> REQUIREMENT:
Decide whether each of the three statements below agrees with the passage on synecdoche that follows. Answer yes or no for each, and quote the words from the passage that decide it.
1. The section adds Burke's "negatively synecdochic" and "synecdochic otherness" to the representative powers the trope typically conveys.
2. The author opens with a brief examination of the Big Book.
3. Synecdochic otherness allows perspectives of different ideas that emerge from empathizing with "the other."

> DOCUMENT TEXT:
◇ ◇ ◇ ◇ ◇ ◇ ◇
Before ending with a brief examination of the Big Book, I next turn to synecdoche as strategy to possibly reverse relationships with malign matters.
This section adds Burke's "negatively synecdochic" and "synecdochic otherness" to the representative powers the trope typically conveys. The negative principle at work in three synecdoches assent to a reversible substance, whereby scapegoats are means to turn pious ideas of "what goes with what" into impious ideas of "what does not go with what." Synecdochic otherness also ironically yet humbly allows perspectives of different ideas, which emerge from empathizing with "the other." These three synecdochic dimensions are means to represent or identify with some and to negatively divide from previously identified others. Perhaps by coaching good spells through the almost magical conversions that synecdoche concedes, conversants might revise unproductive binaries to constitute a more healthy relationship with verbal and nonverbal substances.
◇ ◇ ◇ ◇ ◇ ◇ ◇
> SOURCE DATA:
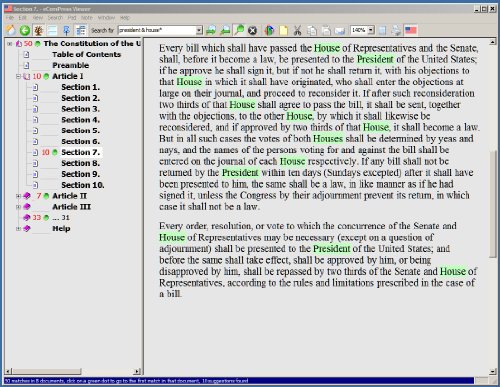Click the yellow note page icon
The image size is (500, 387).
pos(283,30)
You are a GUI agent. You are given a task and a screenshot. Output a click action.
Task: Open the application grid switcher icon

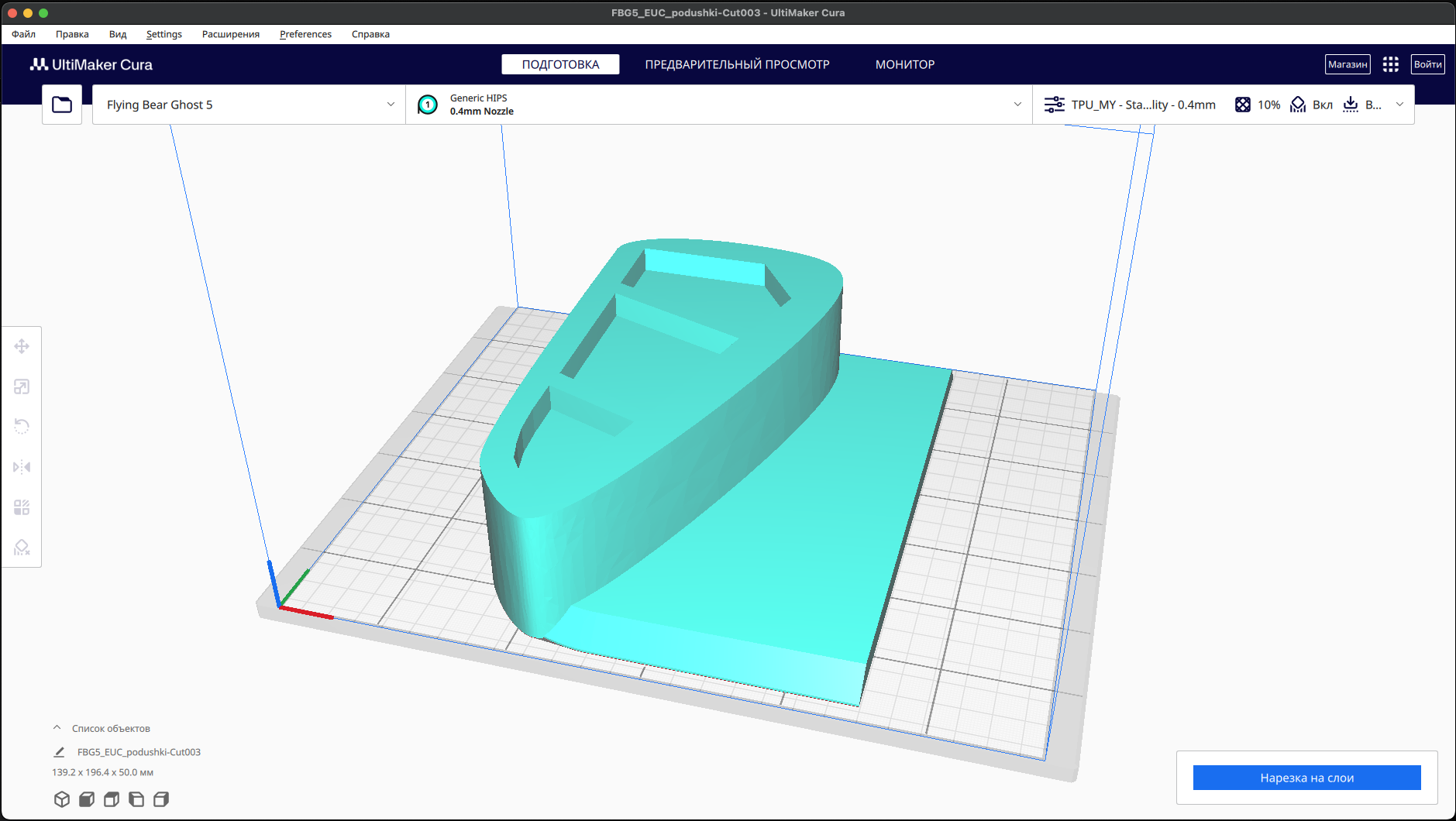pos(1391,64)
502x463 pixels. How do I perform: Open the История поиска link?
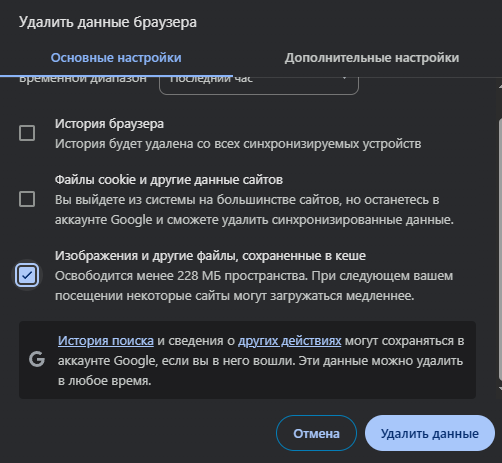tap(106, 341)
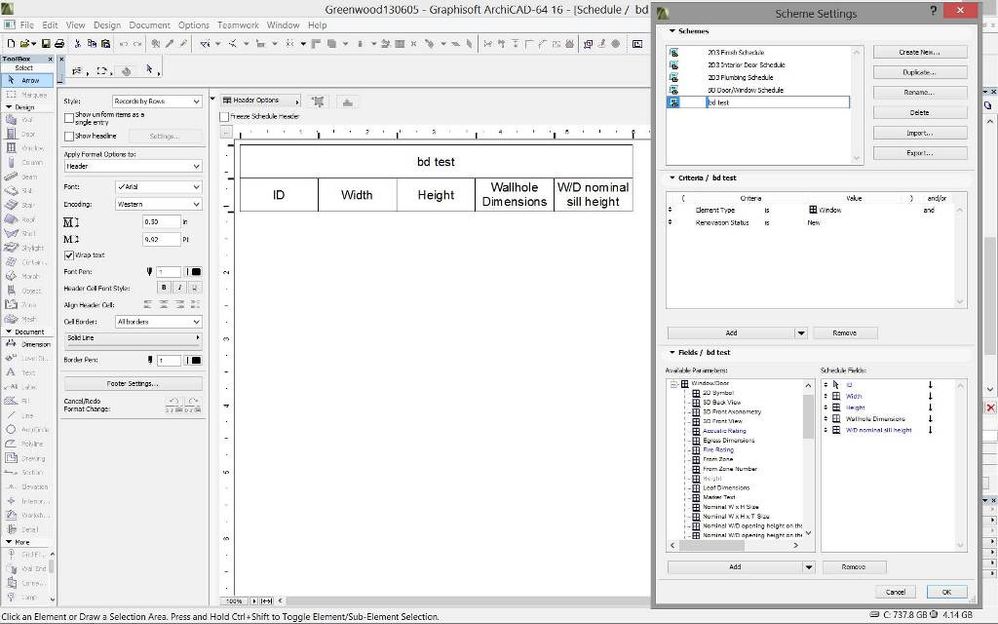Viewport: 998px width, 624px height.
Task: Click the Window element type icon in Criteria
Action: coord(813,210)
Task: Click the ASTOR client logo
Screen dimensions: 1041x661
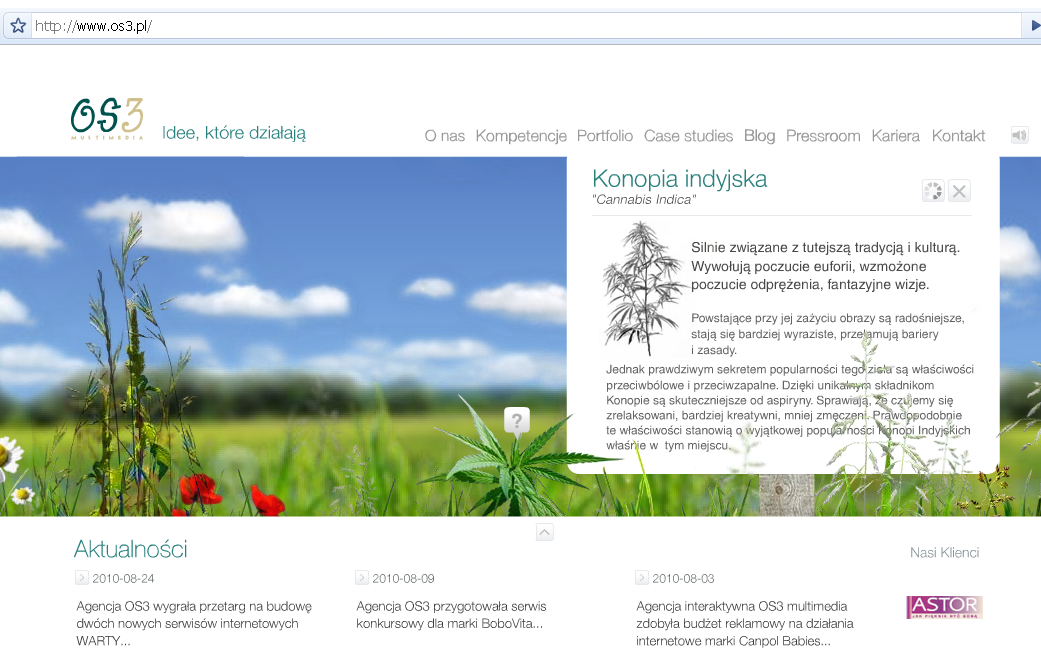Action: tap(944, 607)
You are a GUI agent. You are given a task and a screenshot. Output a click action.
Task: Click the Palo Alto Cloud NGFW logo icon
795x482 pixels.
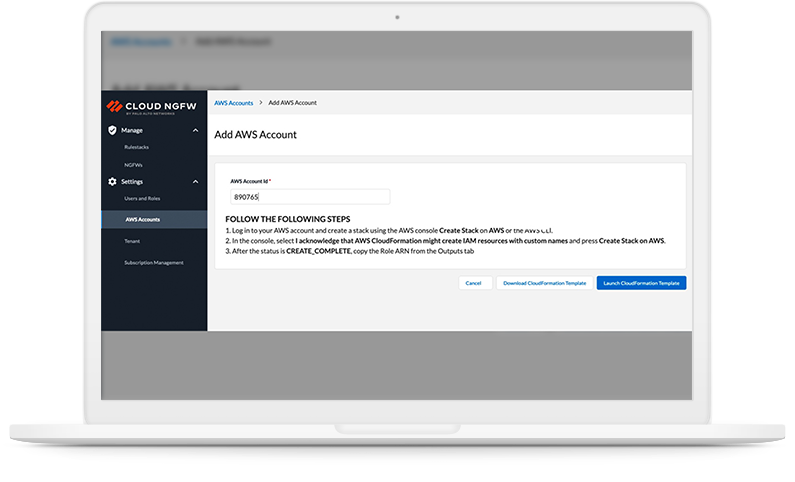coord(114,105)

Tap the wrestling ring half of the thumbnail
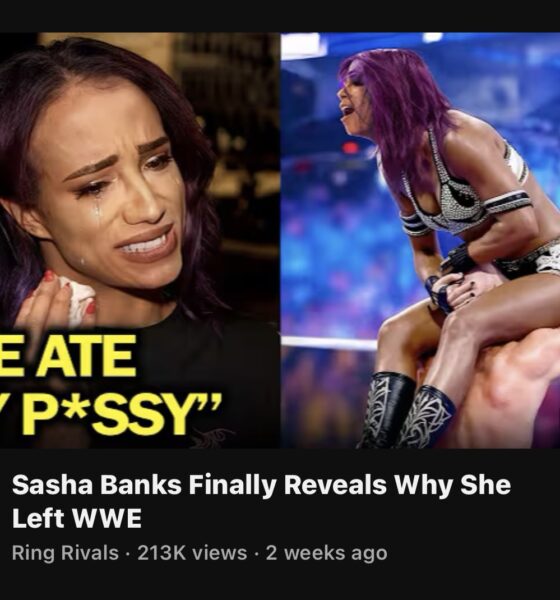420,240
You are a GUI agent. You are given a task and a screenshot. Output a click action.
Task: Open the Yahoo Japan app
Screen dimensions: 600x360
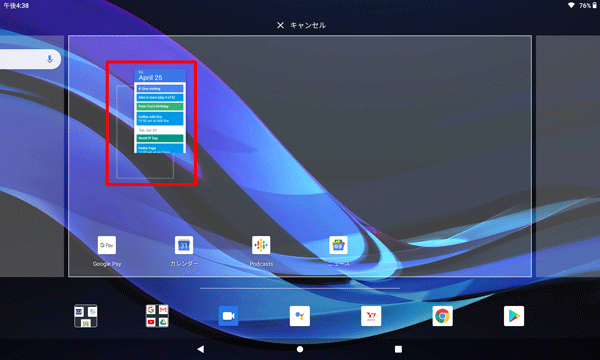pyautogui.click(x=371, y=316)
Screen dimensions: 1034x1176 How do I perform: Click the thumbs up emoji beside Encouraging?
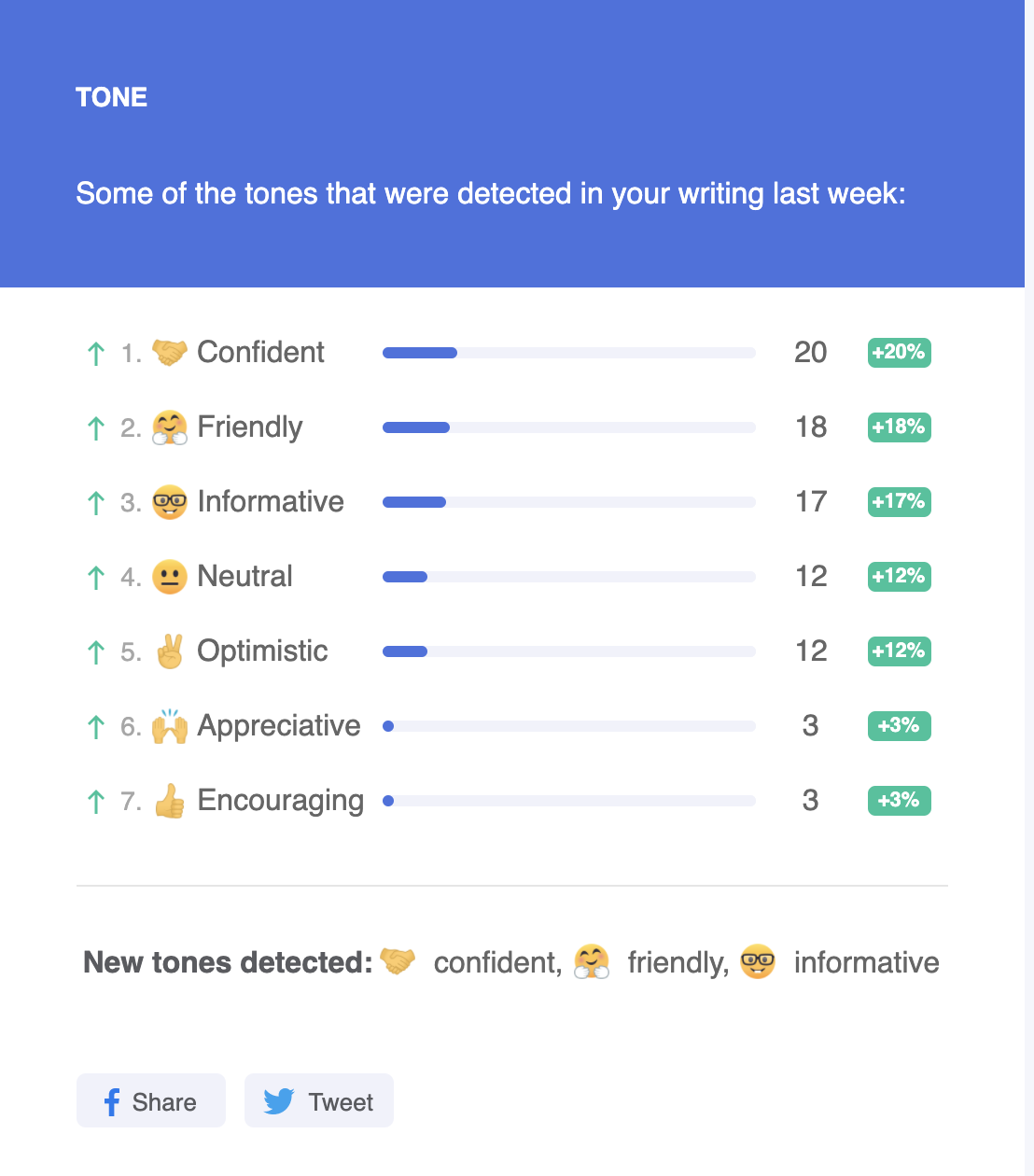point(170,801)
◇ ◇ ◇ ◇ ◇ ◇ ◇
> TASK RESULT:
1. Yes: "This section adds Burke's "negatively synecdochic" and "synecdochic otherness" to the representative powers the trope typically conveys."
2. No: "Before ending with a brief examination of the Big Book, I next turn to synecdoche"
3. Yes: "Synecdochic otherness also ironically yet humbly allows perspectives of different ideas, which emerge from empathizing with "the other.""